Em dezembro, documentos internos da Ford obtidos por meios de comunicação americanos revelaram que os diretores da empresa previam que, pela primeira vez na história, o fabricante japonês Toyota venderia mais carros que a Ford nos Estados Unidos.
Apesar dos maus resultados, a Ford e seu novo conselheiro delegado, Alan Mulally, tentaram controlar o prejuízo.
A Ford destacou que as perdas do ano, excluídos os artigos especiais, foram de apenas US$ 2,8 bilhões. Os custos relacionados com a reestruturação das operações do fabricante na América do Norte chegaram a US$ 11,9 bilhões.
Mulally, que já reestruturou a Boeing na década de 1990, justificou os resultados ao afirmar que começou "a tomar ações agressivas em 2006, para reestruturar o setor de automóveis e para operar com rentabilidade, com volumes menores".
No entanto, o conselheiro delegado reconheceu o tamanho da crise em que a Ford está.

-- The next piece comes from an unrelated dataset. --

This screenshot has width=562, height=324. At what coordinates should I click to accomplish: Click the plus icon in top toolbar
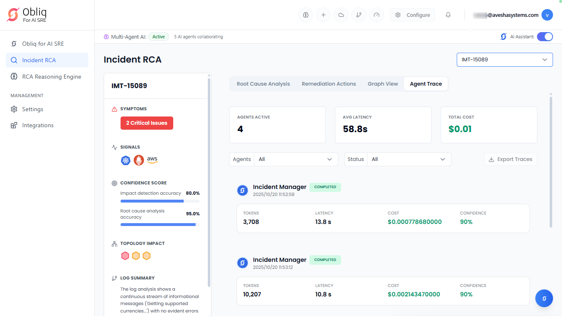[x=323, y=15]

"Reconhecemos a realidade de nossa empresa, e estamos enfrentando-a. Temos um plano e estamos a caminho de executá-lo", acrescentou Mulally.

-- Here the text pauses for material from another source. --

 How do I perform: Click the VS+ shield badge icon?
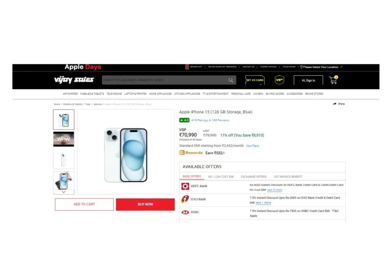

O outro ponto otimista de 2006 é que as operações na Europa e na América do Sul foram rentáveis durante todo o ano, assim como os resultados dos Serviços Financeiros do Grupo (que inclui a Ford Motor Credit), que tiveram lucro de US$ 1,9 bilhões.
Durante 2006, as vendas e receitas alcançaram os US$ 160,1 bilhões, muito abaixo dos US$ 176,9 bilhões registrados em 2005.

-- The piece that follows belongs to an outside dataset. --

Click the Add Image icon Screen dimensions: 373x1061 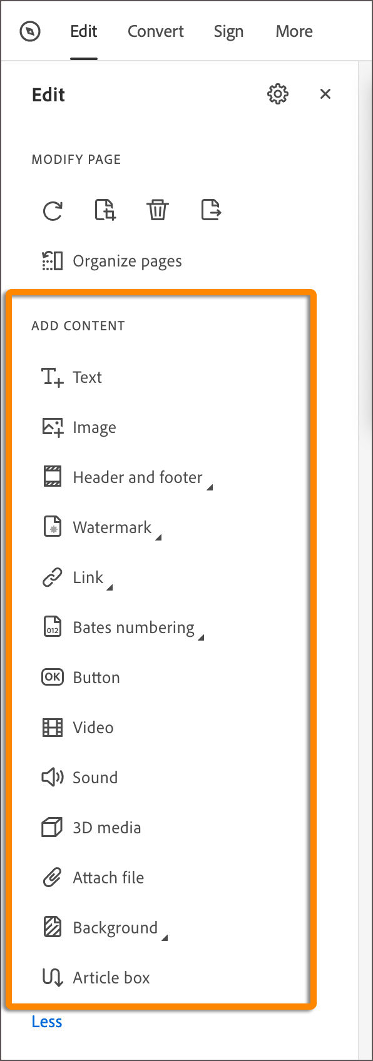coord(78,427)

Os números do último trimestre de 2006 foram especialmente altos.
Enquanto em 2006 as perdas foram de US$ 5,8 bilhões, em 2005 tinham sido de US$ 74 milhões.
Mesmo excluindo os artigos especiais, as perdas foram de US$ 2,1 bilhões, frente aos US$ 285 milhões do mesmo período de 2005.
As vendas e receitas dos últimos três meses de 2006 foram de US$ 40,300 bilhões. Um ano antes, tinham sido de US$ 46,300 bilhões.
Para o conjunto do ano, as perdas do setor automotivo da Ford foram de US$ 5,2 bilhões. Há um ano, a empresa teve lucro de US$ 993 milhões. Quase a metade destas perdas foi acumulada durante o último trimestre de 2006, em consequência dos resultados da Ford na América do Norte.
Nessa região, a Ford perdeu US$ 6,1 bilhões durante 2006, após acumular vendas no valor de US$ 69,4 bilhões, US$ 11,2 bilhões a menos que no ano anterior.
As receitas do setor automotivo durante o ano foram de US$ 143,3 bilhões (US$ 153,5 bilhões em 2005).
No total, o Grupo Ford vendeu 6.597.000 veículos durante o ano, 170 mil a menos que em 2005.
O efetivo acumulado pelo setor automotivo até 31 de dezembro de 2006 era de US$ 33,9 bilhões.
Na Europa, a Ford ganhou US$ 469 milhões (melhor que os US$ 396 milhões de 2005), com vendas totais de US$ 30,4 bilhões, superiores aos US$ 29,9 bilhões do ano anterior.
Na América do Sul, o lucro foi de US$ 551 milhões, US$ 152 milhões a mais que em 2005.
Mas o Premier Automotive Group (que reúne Jaguar, Land Rover, Aston Martin e Volvo) perdeu US$ 327 milhões, apesar de este conjunto ter ganho US$ 191 milhões.